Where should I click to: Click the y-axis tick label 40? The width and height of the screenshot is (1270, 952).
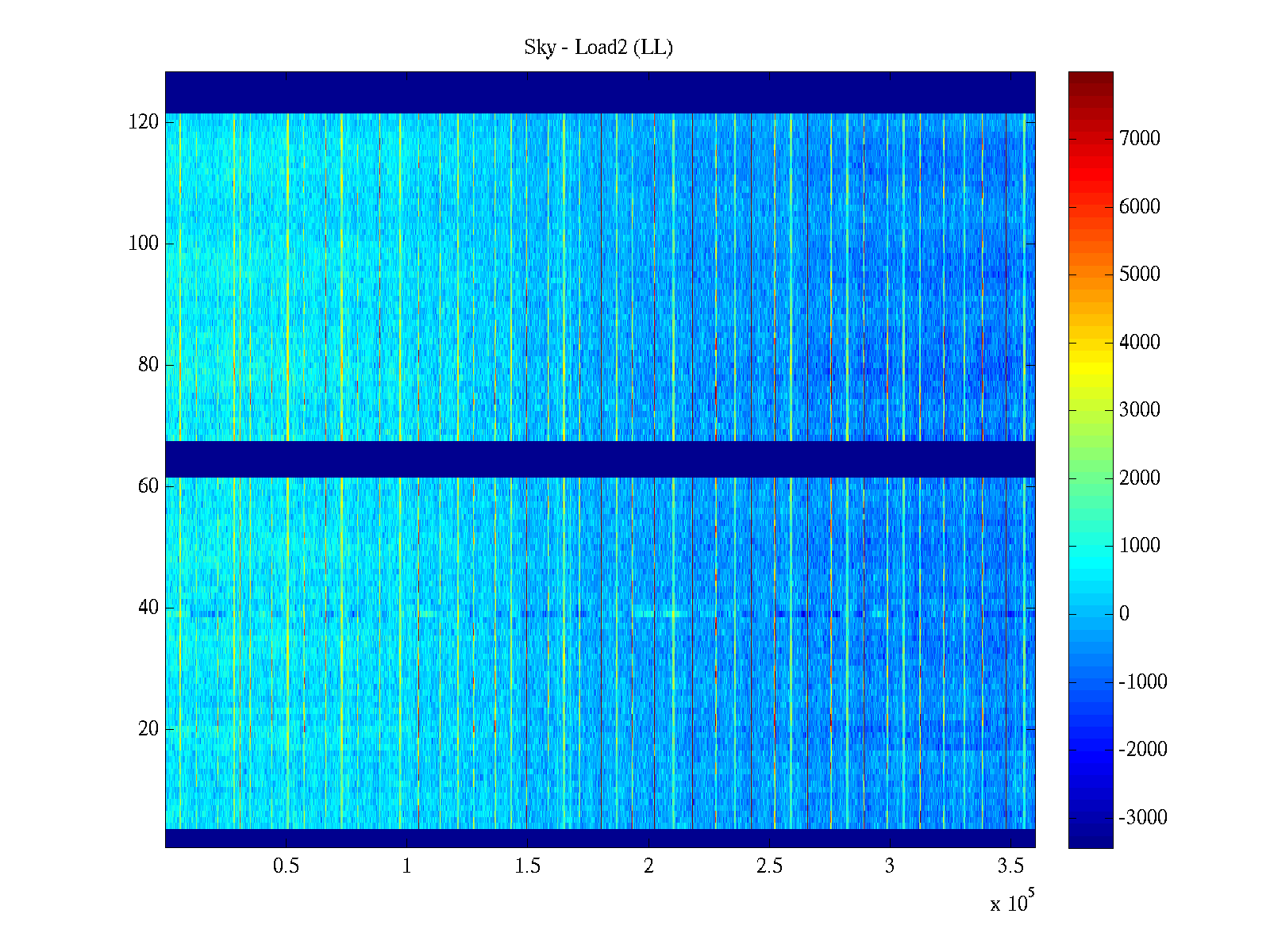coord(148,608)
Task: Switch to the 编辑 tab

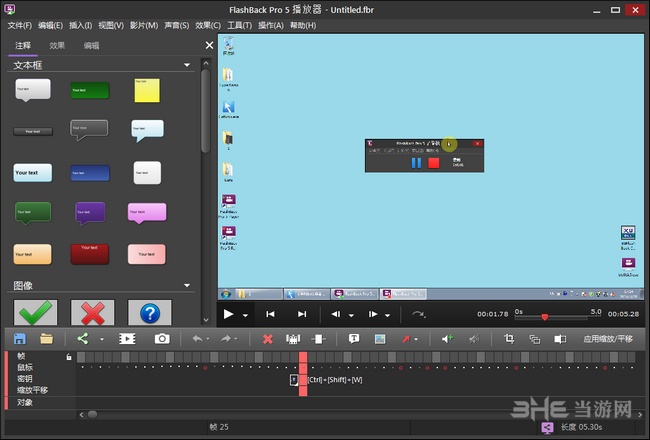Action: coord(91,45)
· · ·
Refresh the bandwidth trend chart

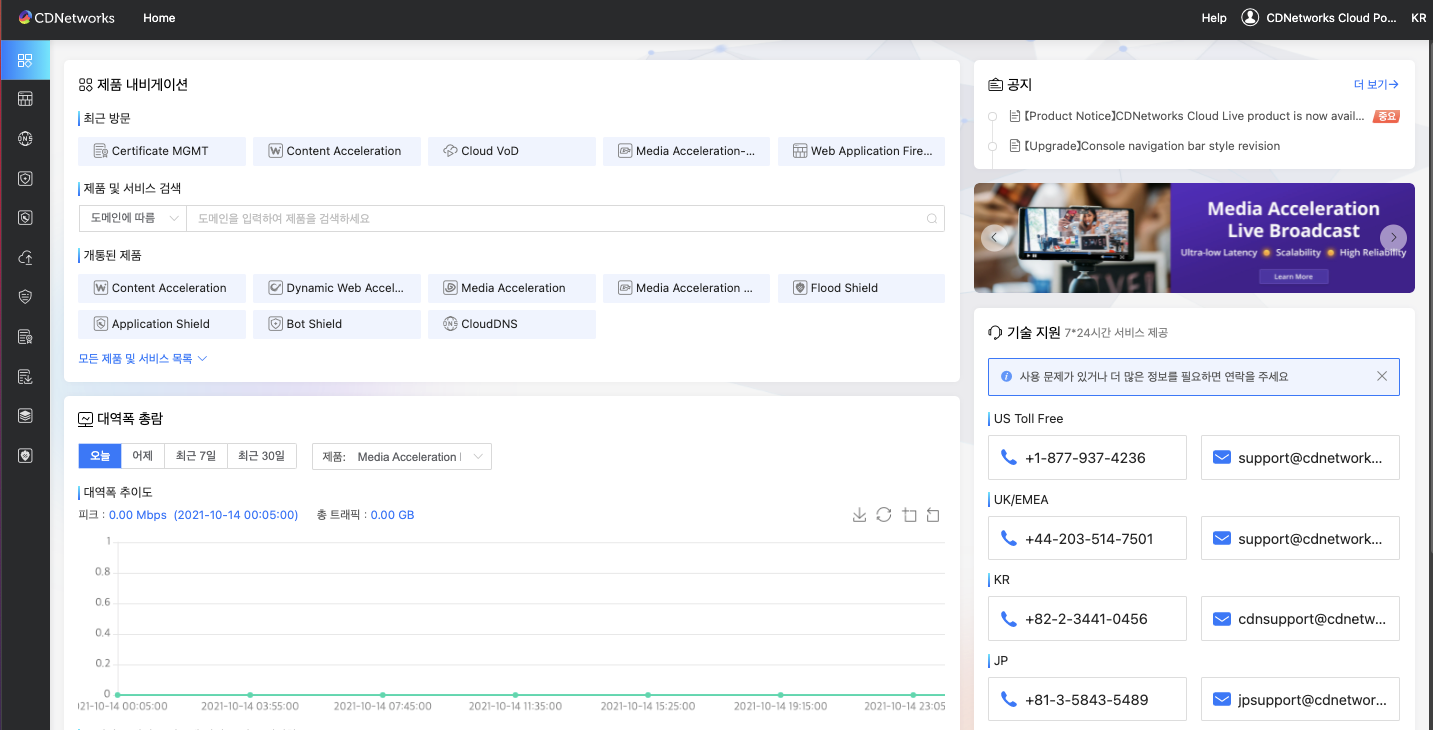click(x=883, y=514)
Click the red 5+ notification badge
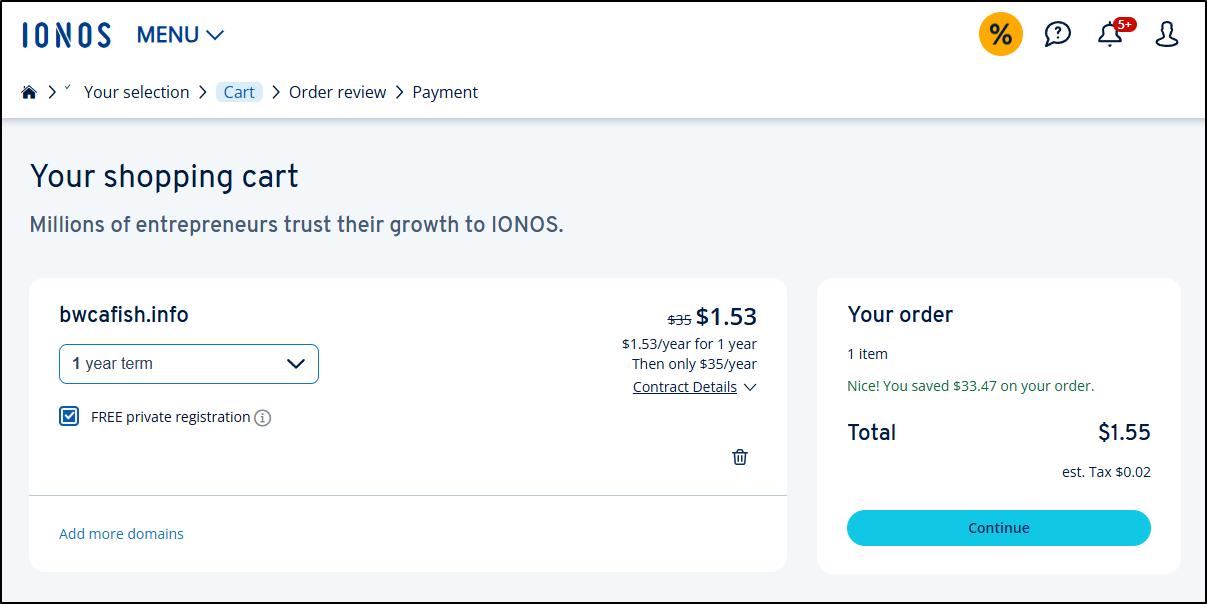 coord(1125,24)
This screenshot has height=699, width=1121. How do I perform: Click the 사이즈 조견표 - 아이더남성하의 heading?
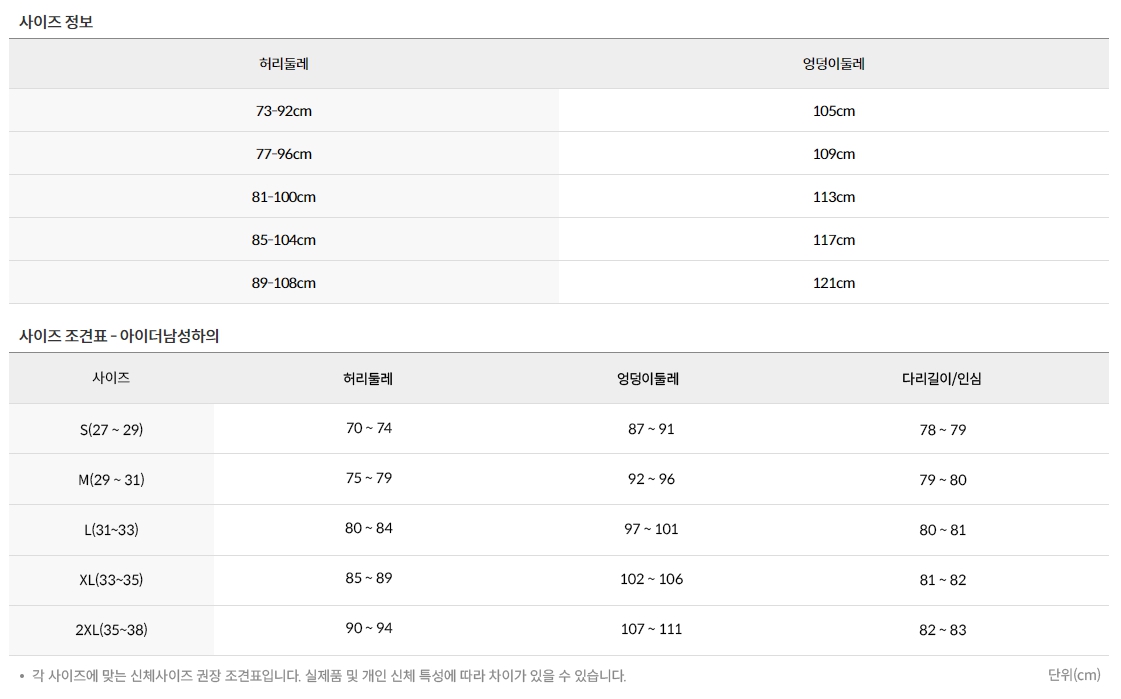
· · ·
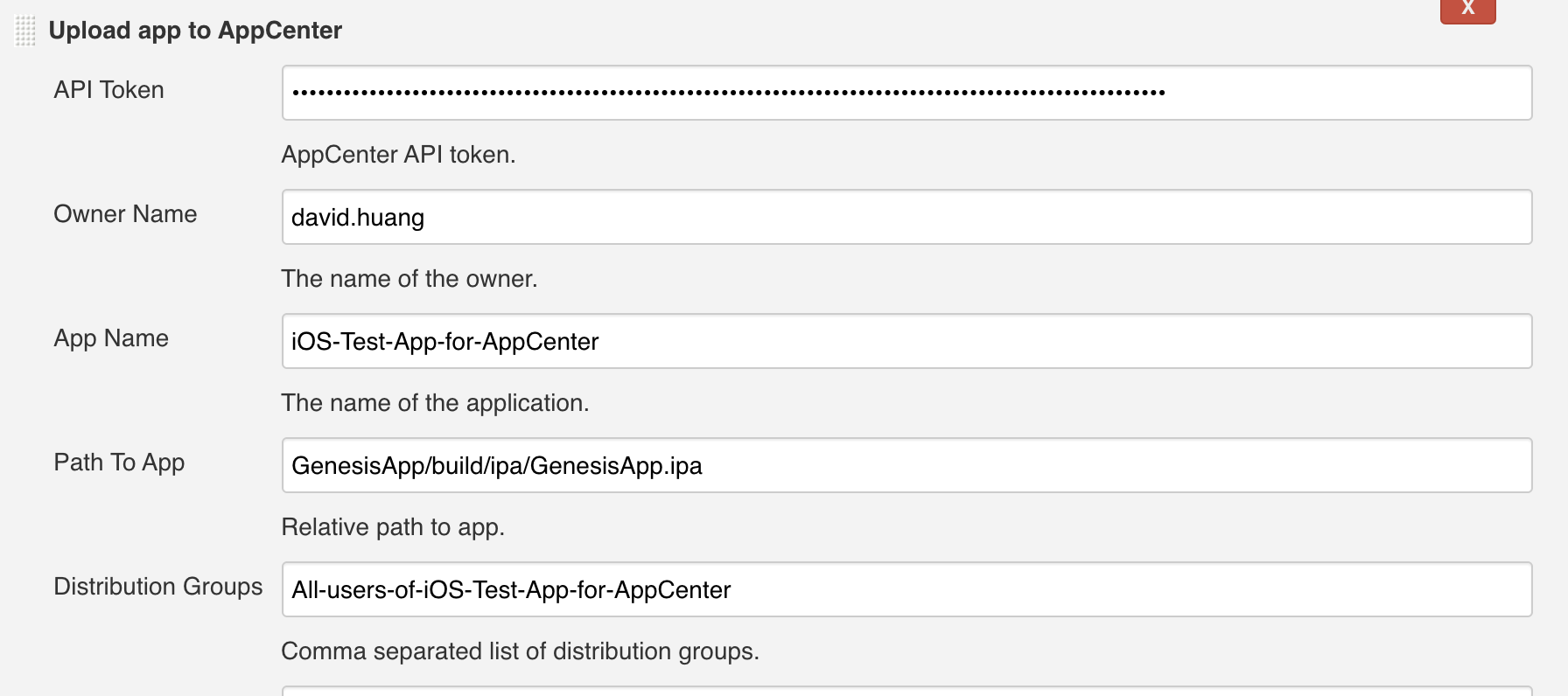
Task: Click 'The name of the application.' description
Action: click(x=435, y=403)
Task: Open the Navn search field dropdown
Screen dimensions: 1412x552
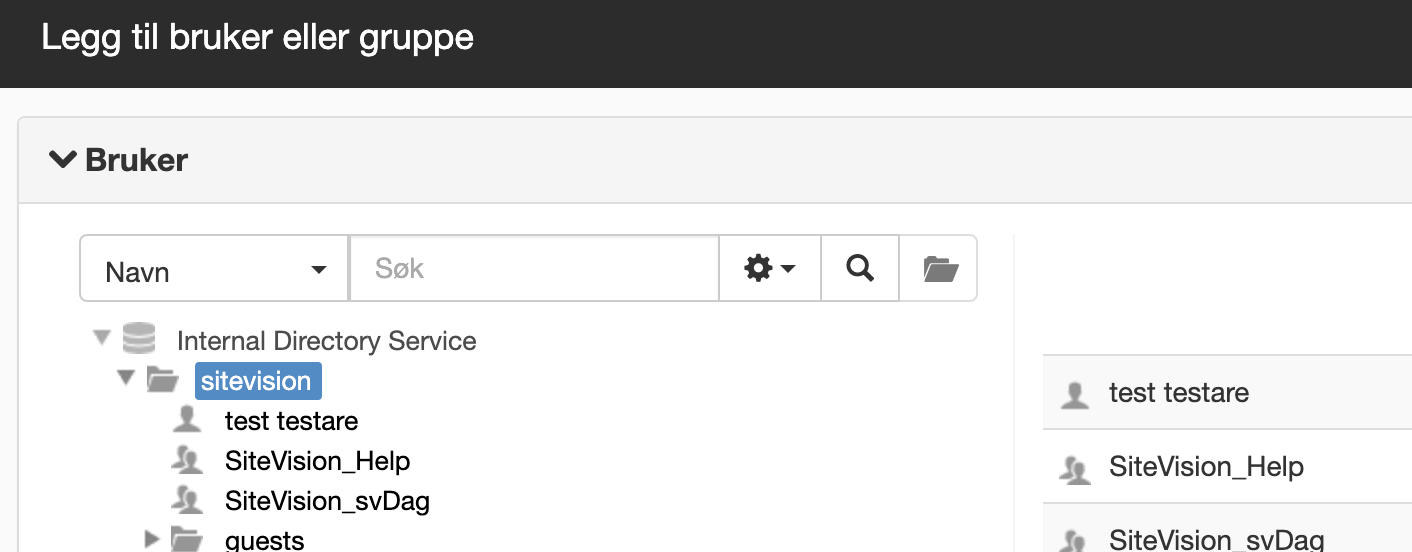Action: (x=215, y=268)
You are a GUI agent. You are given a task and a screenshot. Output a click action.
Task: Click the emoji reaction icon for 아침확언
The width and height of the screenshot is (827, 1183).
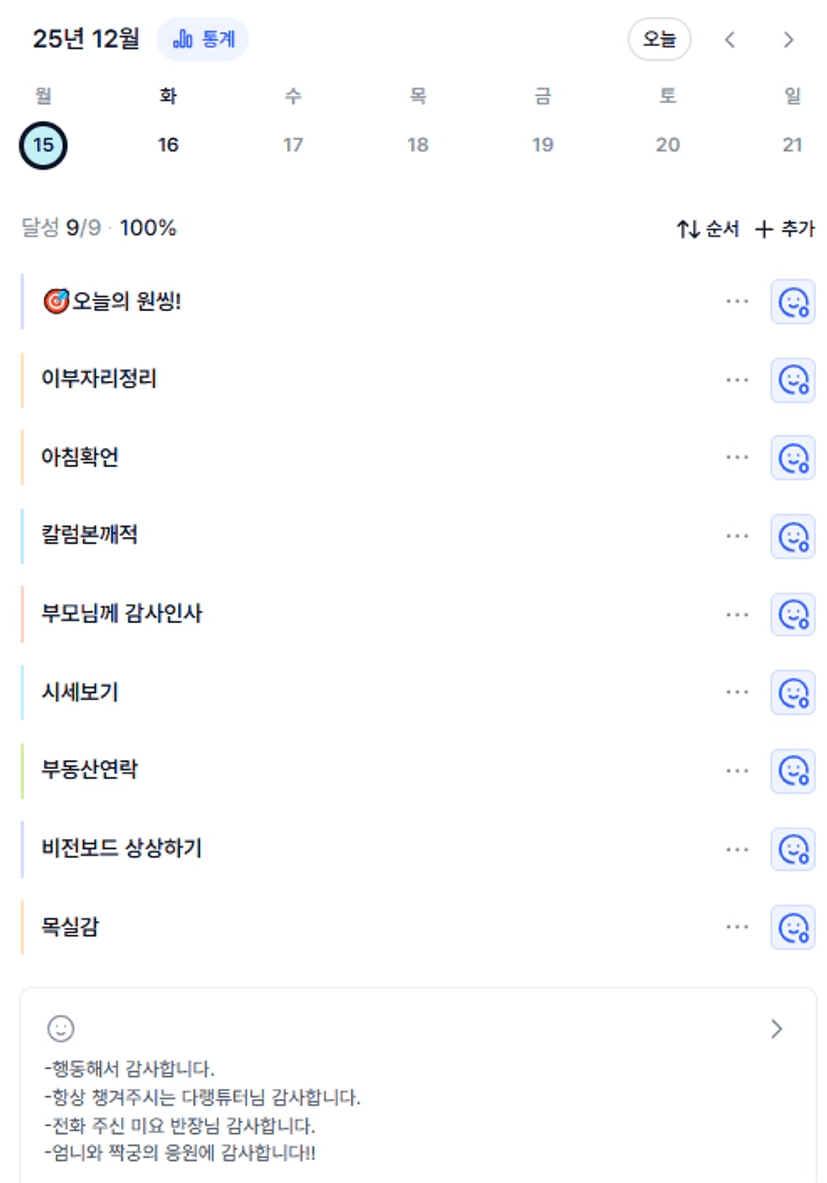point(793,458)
· · ·
__About this task__: Copy exactly the lines of the listing above between the one holding "Click the red 5+ notification badge" and the one holding "This screenshot has", inclusive; omit all pictures.

__Task answer__:
Click the red 5+ notification badge
 coord(1125,24)
This screenshot has height=699, width=1121. How do I perform: Click the 사이즈 조견표 - 아이더남성하의 heading?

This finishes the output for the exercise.